<
>

Dannell Ellerbe's new deal a discount for Saints; Dolphins absorb bonuses

METAIRIE, La. -- The New Orleans Saints' trade for linebacker Dannell Ellerbe looks even better after the details of his new contract were revealed Tuesday.

Ellerbe, 29, agreed to take a significant pay cut from the $8.45 million he was originally scheduled to receive this year to a fully guaranteed $4.8 million -- and the Miami Dolphins agreed to absorb $3.6 million in bonuses on the new deal, ESPN NFL Insider Field Yates confirmed.

That means the Saints are only on the hook for a total of $1.2 million in cash and salary-cap space this year (a fully guaranteed $1.1 million salary and a $100,000 workout bonus). The other $3.6 million will count against Miami’s salary cap.

That also means that the Saints are now back under the salary cap without requiring any more roster cuts or pay cuts -- for now, anyway. New Orleans will likely need to carve out more space if it wants to add any more free agents and eventually to sign all of its draft picks.

As part of Ellerbe’s new three-year deal, he is then due $5.2 million in salary and bonuses in both 2016 and 2017 (including $4.1 million in guaranteed salary for 2016). All of that money goes on the Saints’ books.

All told, it’s as if the Saints signed Ellerbe to a three-year, $11.6 million contract in free agency with a total of $5.2 million guaranteed.

And from Ellerbe’s standpoint, he signed a three-year, $15.2 million deal with $8.8 million guaranteed -- not bad considering he was reportedly about to be released by the Dolphins before they made the trade.

So why didn’t Miami just cut Ellerbe instead? Presumably because they needed him as ammo to complete the deal for Saints receiver Kenny Stills, which also sent a third-round draft pick to New Orleans.

When you add in how much of the money Miami agreed to absorb, that definitely seems like a good return for Stills -- a fifth-round draft pick in 2013 -- even though the deal originally seemed like a bit of a head-scratcher since Stills is young, cheap and on the rise.

Ellerbe’s two-year stint in Miami was a big disappointment after he signed a five-year, $35 million contract in free agency. His 2013 season was OK -- but too ordinary compared to lofty expectations. Then he missed 15 games last season due to a hip injury.

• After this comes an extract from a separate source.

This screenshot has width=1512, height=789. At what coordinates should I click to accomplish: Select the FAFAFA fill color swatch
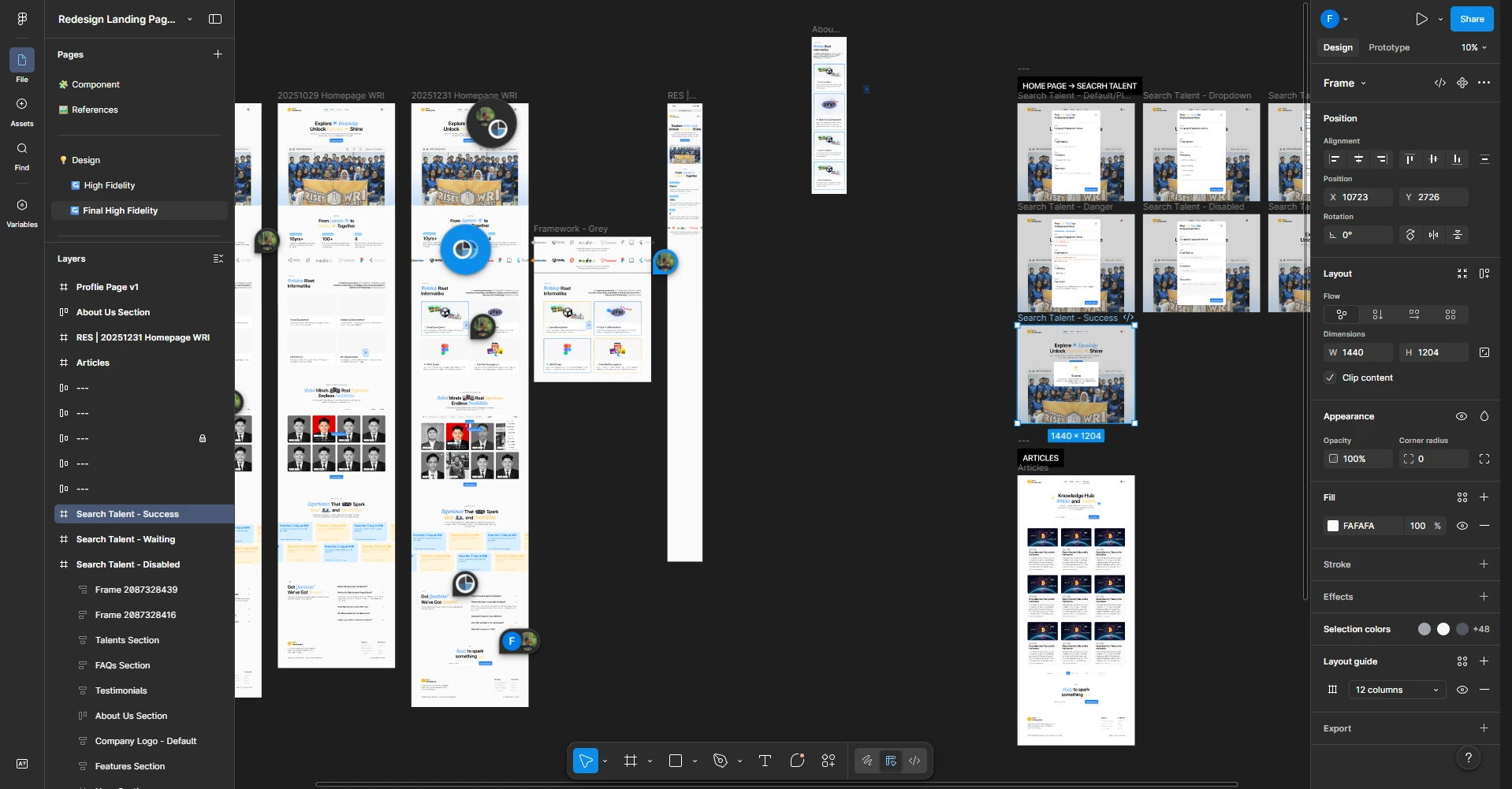[1333, 526]
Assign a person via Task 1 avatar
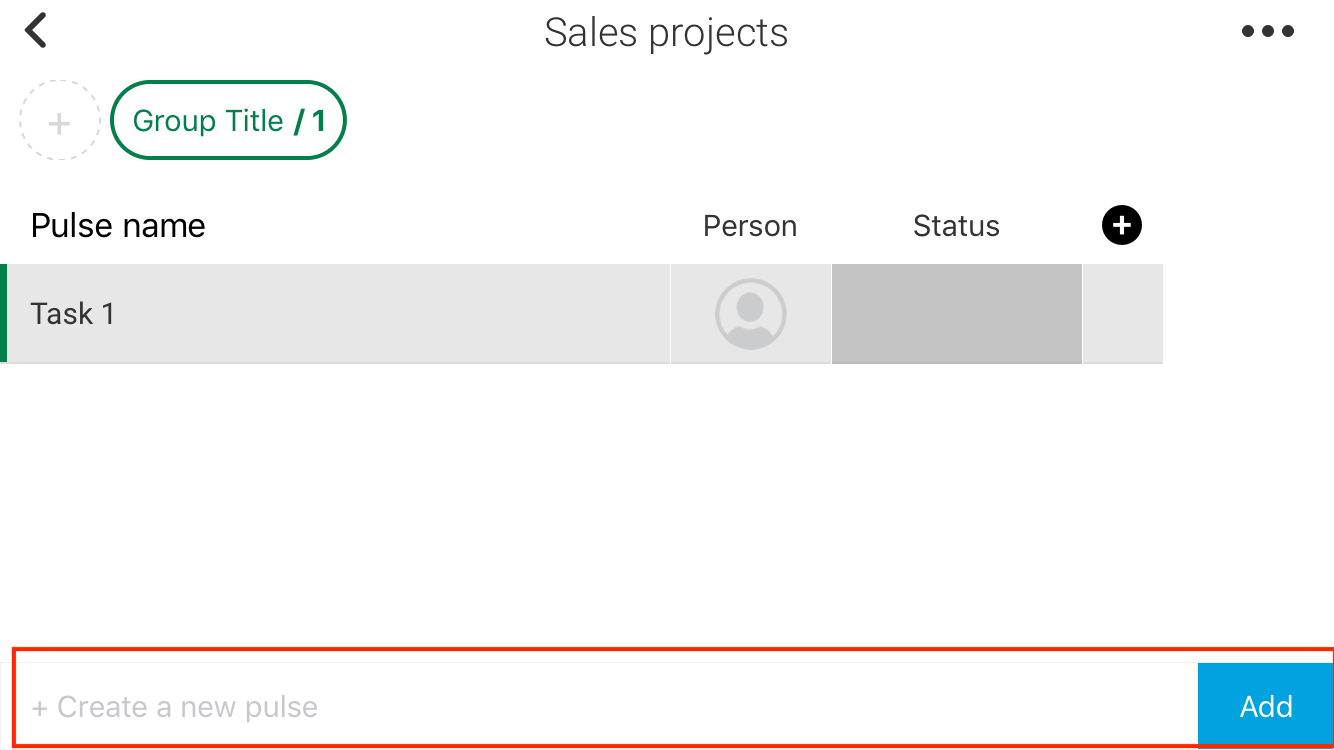This screenshot has height=750, width=1334. 751,314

The Saints are now banking that Ellerbe can come closer to his peak form from three seasons ago -- when he helped lead the Baltimore Ravens to a Super Bowl championship. And they have at least one person in their front office -- new Saints college scouting director Jeff Ireland -- who can vouch for Ellerbe. Ireland was the Dolphins’ GM when they signed Ellerbe to that big contract in 2013.

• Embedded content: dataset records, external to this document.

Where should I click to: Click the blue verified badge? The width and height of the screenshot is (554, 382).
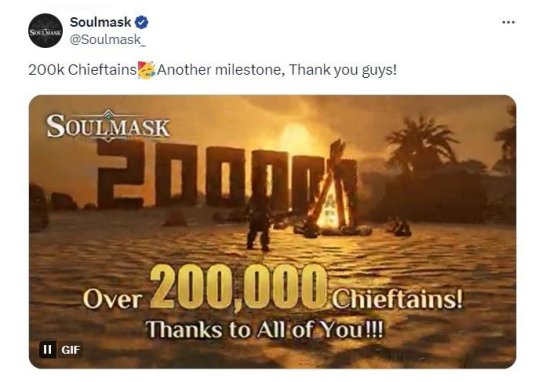141,23
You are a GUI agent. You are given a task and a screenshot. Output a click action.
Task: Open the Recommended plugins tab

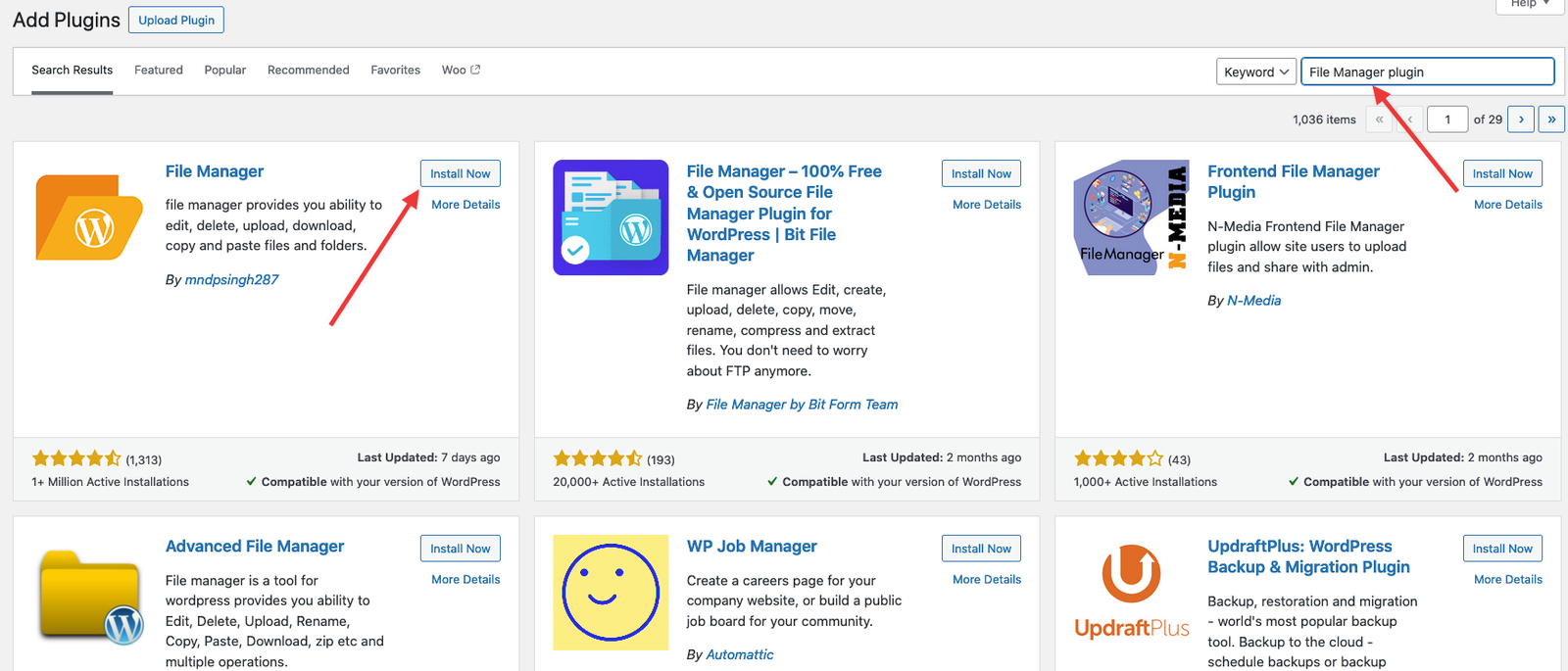coord(309,71)
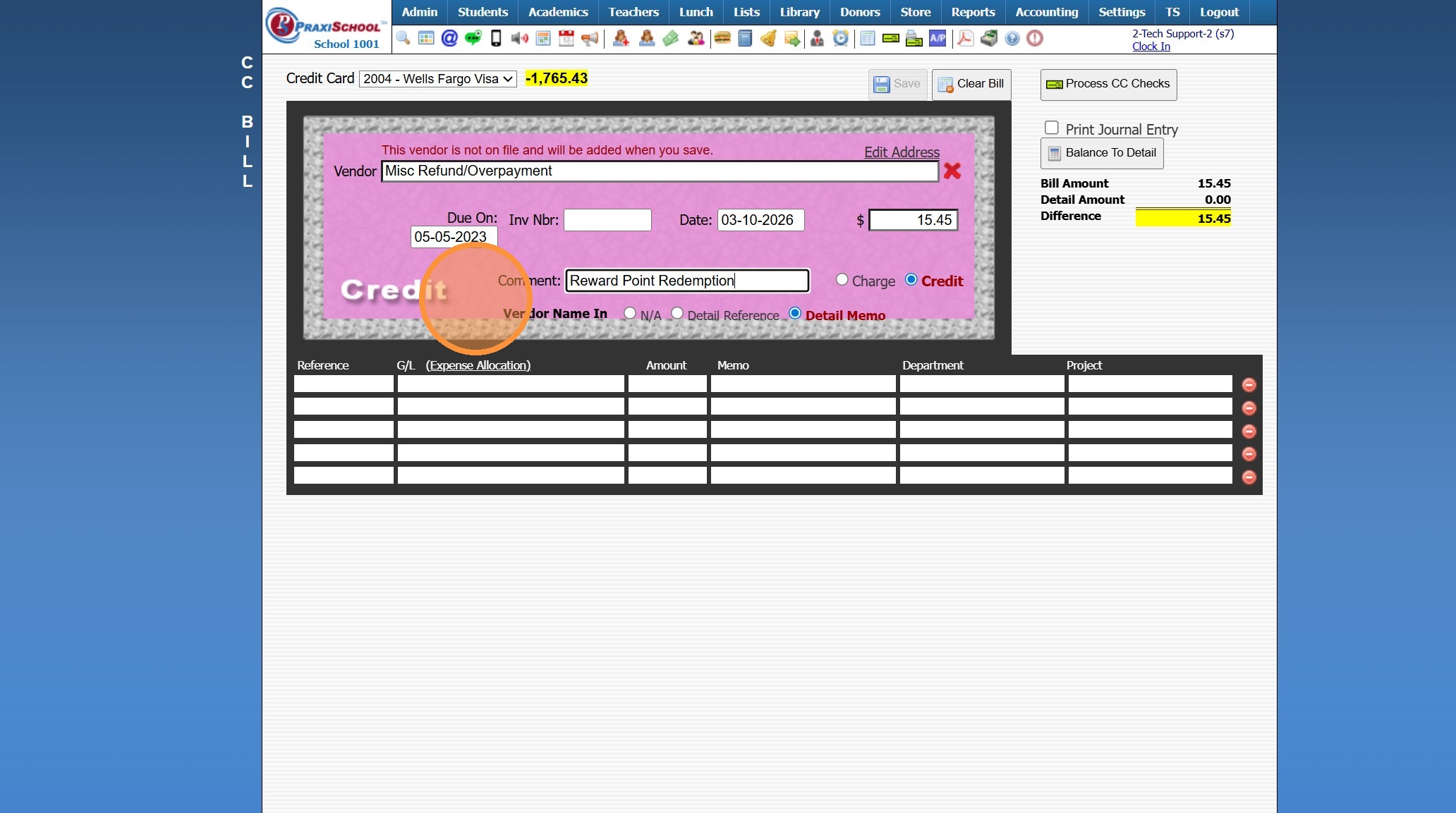Enable Print Journal Entry checkbox

pos(1052,128)
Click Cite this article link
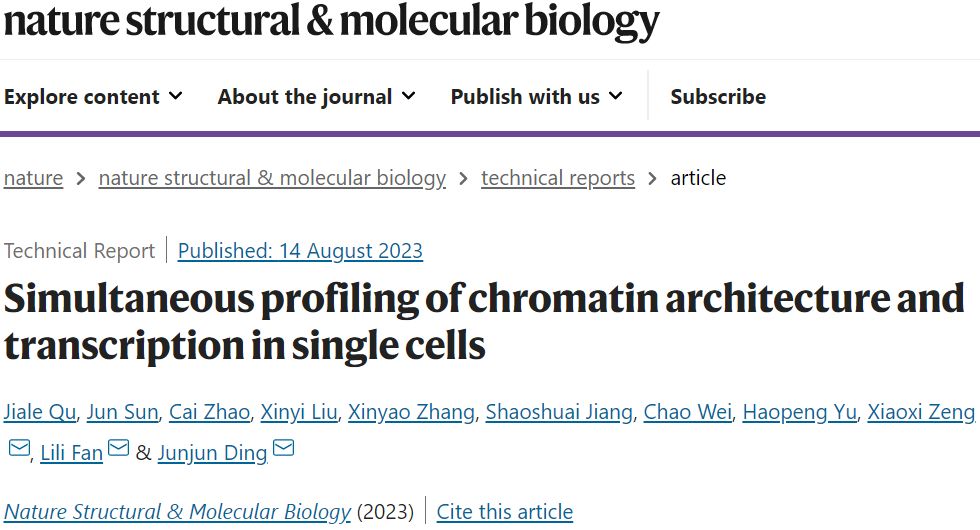Image resolution: width=980 pixels, height=530 pixels. coord(504,512)
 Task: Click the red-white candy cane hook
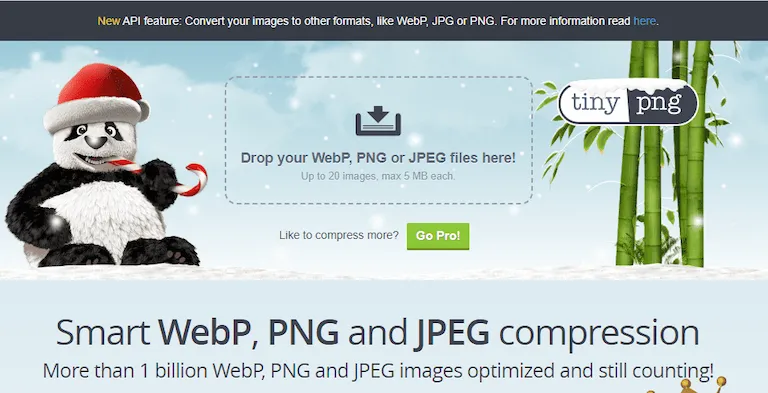(x=195, y=179)
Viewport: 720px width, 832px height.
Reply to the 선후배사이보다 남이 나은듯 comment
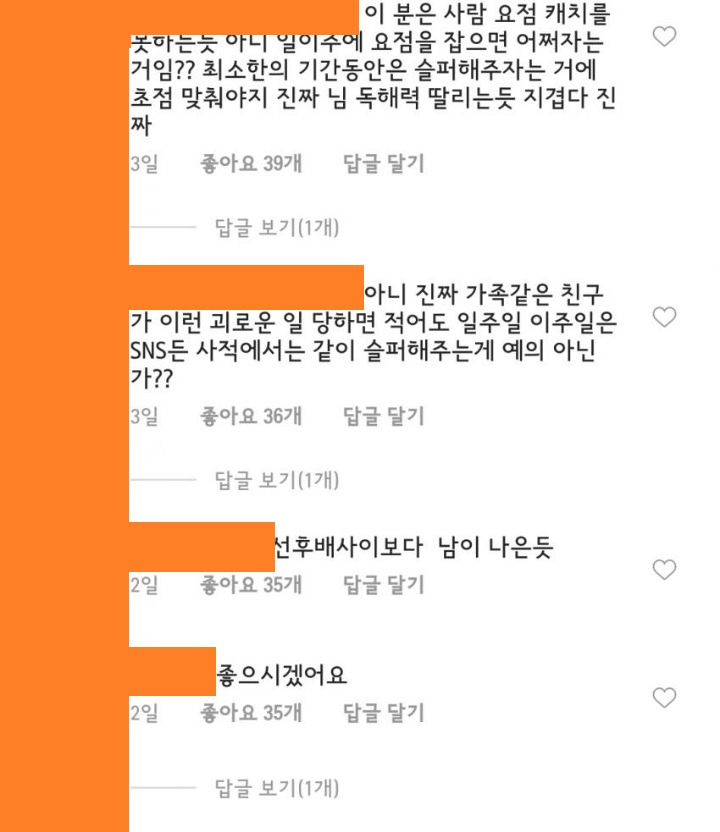(384, 585)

Ellerbe wasn’t bad in 2013; he just wasn’t as outstanding as his contract demanded. He led the Dolphins with 101 tackles and had one sack, two interceptions and five pass defenses as a middle linebacker in a 4-3 system. But he reportedly was inconsistent against the run and critics knocked him for not making enough big plays.

Last season, the Dolphins moved Ellerbe to the outside in hopes he could use more of his athleticism and versatility as a pass-rusher and in pass coverage. But he suffered the hip injury in Week 1.

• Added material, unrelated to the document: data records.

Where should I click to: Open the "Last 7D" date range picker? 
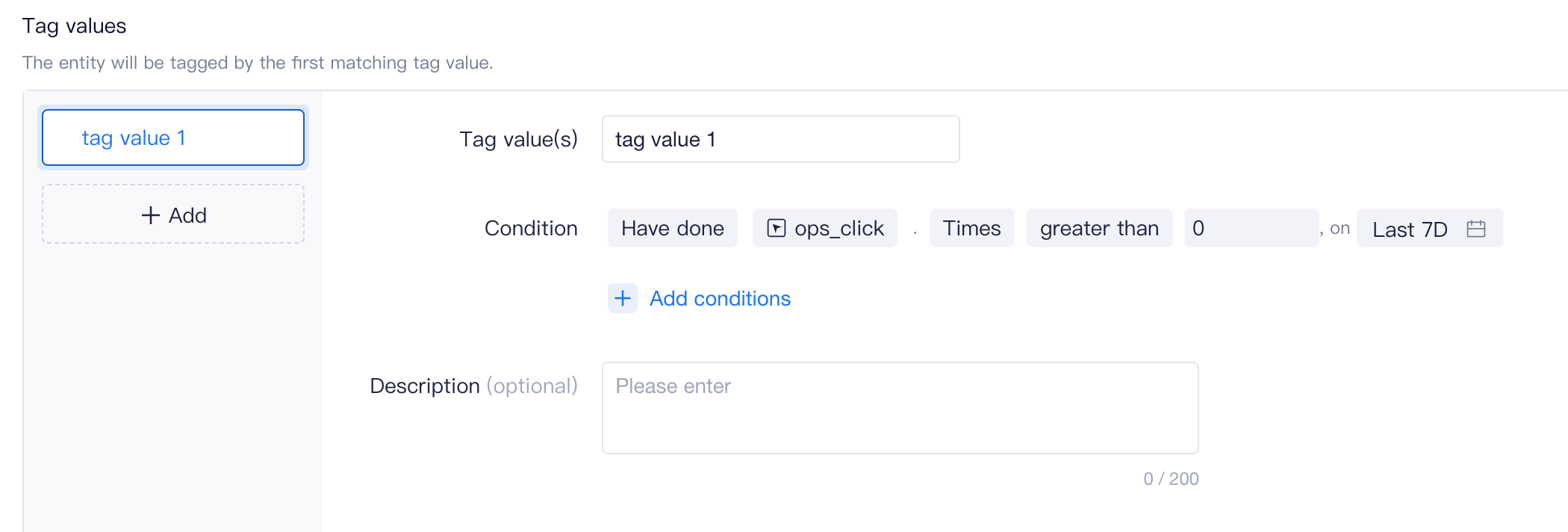(1410, 229)
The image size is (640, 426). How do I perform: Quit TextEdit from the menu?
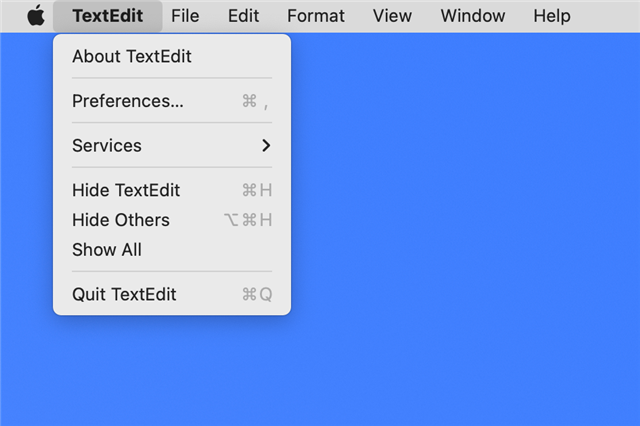click(x=172, y=294)
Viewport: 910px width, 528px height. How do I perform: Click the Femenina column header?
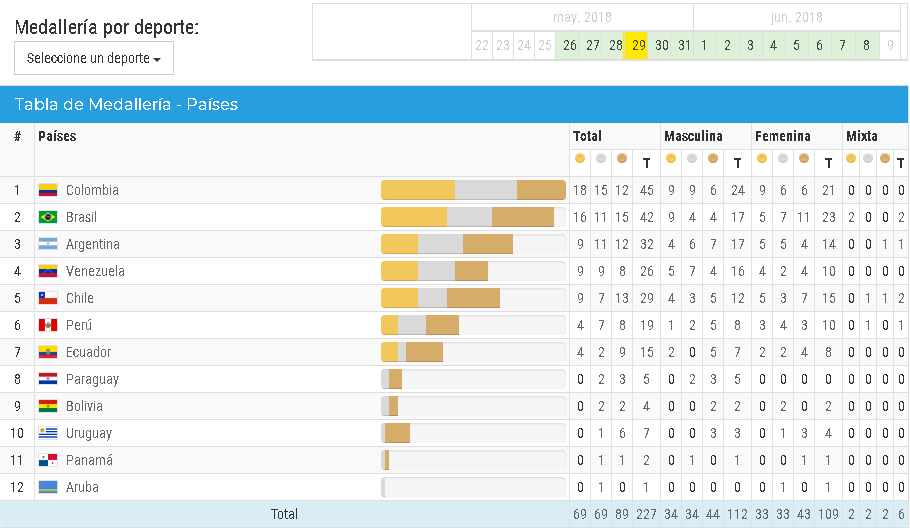pyautogui.click(x=783, y=136)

Ellerbe’s best season was 2012, when he emerged as a leader for the Ravens’ defense while fellow inside linebacker Ray Lewis missed most of the season with a triceps injury. That year, Ellerbe had 92 tackles, 4.5 sacks and a forced fumble in the regular season and another 32 tackles and an interception in four playoff games -- including Baltimore’s Super Bowl win over San Francisco in New Orleans’ Mercedes-Benz Superdome.

That made Ellerbe one of the most coveted free agents on the market a month later (I remember writing about him as a possible target for the Saints in 2013). And now that he’s in New Orleans, Ellerbe could benefit from returning to an inside linebacker position in a 3-4 system -- though the Saints mix and match between 3-4 and 4-3 looks.

If healthy, Ellerbe should inject more athleticism into a veteran linebacking corps that was previously filled with guys who were better suited for run defense than pass rushing or pass coverage. But he’ll need to be an asset against the run as well, especially since the Saints released their best run-stuffing linebacker in Curtis Lofton last week.

Veterans David Hawthorne, Parys Haralson and Ramon Humber also remain parts of New Orleans’ linebacking corps -- as well as outside linebacker/defensive end Junior Galette and young backups Kasim Edebali, Ronald Powell, Kyle Knox and Jerry Franklin.